1. ## finding an element in a linked list from the end.

One of my friends was asked the following question in an interview, just a couple of days back.

Given a single linked list, how can you find out the nth element, from the end, while traversing the list only once?

I have been thinking about it? Since I do not know if the interviewer wanted him to use another list or an array to store some data, other than temporary "basic data types" variables like int i .... (I hope I am making sense here), lets assume

1.) without using another list or array

2.) using it.

Thanks,
Anoop.

2. hmm... I also presume that this single linked list can not be a circular list?

3. Nope.

But just thinking, ummmm would it matter?
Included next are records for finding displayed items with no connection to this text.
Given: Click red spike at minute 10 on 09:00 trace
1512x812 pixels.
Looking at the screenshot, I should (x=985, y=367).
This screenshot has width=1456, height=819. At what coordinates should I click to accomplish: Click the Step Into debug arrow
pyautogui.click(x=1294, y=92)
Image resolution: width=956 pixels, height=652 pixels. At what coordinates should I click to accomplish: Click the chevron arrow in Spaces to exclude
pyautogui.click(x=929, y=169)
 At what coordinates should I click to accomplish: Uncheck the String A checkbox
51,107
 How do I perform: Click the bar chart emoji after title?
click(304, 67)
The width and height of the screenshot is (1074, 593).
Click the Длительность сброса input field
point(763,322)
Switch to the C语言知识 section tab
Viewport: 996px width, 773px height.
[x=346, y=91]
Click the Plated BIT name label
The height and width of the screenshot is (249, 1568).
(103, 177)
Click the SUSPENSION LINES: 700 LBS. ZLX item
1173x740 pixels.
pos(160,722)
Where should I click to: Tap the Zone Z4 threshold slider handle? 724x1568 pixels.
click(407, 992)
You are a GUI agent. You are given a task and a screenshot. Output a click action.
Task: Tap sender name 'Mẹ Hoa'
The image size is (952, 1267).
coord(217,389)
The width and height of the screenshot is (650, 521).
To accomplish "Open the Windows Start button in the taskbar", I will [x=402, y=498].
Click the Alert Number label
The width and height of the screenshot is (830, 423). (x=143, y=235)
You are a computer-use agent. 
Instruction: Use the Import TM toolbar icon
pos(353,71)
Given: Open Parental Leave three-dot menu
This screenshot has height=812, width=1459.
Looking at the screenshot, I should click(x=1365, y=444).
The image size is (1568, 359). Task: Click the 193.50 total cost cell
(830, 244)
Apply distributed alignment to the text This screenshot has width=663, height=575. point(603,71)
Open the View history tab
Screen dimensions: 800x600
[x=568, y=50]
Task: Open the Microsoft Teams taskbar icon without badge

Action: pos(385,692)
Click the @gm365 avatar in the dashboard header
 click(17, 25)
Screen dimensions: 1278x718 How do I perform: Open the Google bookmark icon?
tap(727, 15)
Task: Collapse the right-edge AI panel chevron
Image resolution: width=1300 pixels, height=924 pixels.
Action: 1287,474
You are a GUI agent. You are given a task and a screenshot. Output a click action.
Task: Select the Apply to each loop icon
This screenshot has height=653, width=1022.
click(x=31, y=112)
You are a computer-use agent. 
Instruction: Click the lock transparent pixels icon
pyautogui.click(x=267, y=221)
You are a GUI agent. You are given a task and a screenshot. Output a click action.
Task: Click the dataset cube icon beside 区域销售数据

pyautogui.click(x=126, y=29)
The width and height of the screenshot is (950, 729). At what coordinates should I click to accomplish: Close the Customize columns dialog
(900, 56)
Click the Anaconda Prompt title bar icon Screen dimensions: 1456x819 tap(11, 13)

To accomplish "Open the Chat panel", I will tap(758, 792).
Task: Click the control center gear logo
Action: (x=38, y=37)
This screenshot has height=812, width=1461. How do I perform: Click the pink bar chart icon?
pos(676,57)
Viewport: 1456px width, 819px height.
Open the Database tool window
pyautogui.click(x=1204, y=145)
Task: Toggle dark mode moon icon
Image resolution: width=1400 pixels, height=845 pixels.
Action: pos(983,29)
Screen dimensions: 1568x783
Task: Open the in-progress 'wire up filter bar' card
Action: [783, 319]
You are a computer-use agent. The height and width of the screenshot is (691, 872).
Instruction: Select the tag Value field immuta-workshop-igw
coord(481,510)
Anyway you can go only in the forward direction and whether you come to the end of the list by testing if

tmp-> next == NULL or tmp->next == head;

you can not go back. I could be missing something here. So IMHO.

Anoop.

4. >Given a single linked list, how can you find out the nth element, from the end, while traversing the list only once?
I think you may be missing a requirement. Single linked lists cannot be travered backward unless a forward traversal has already been stacked explicitly or with recursion. If the list is circular then the solution is simple.

5. >>I think you may be missing a requirement. Single linked lists cannot be travered backward unless a forward traversal has already been stacked explicitly or with recursion.

Thats precisely the dilemma. My friend says, thats exactly what he was asked. Anyway,

>>If the list is circular then the solution is simple.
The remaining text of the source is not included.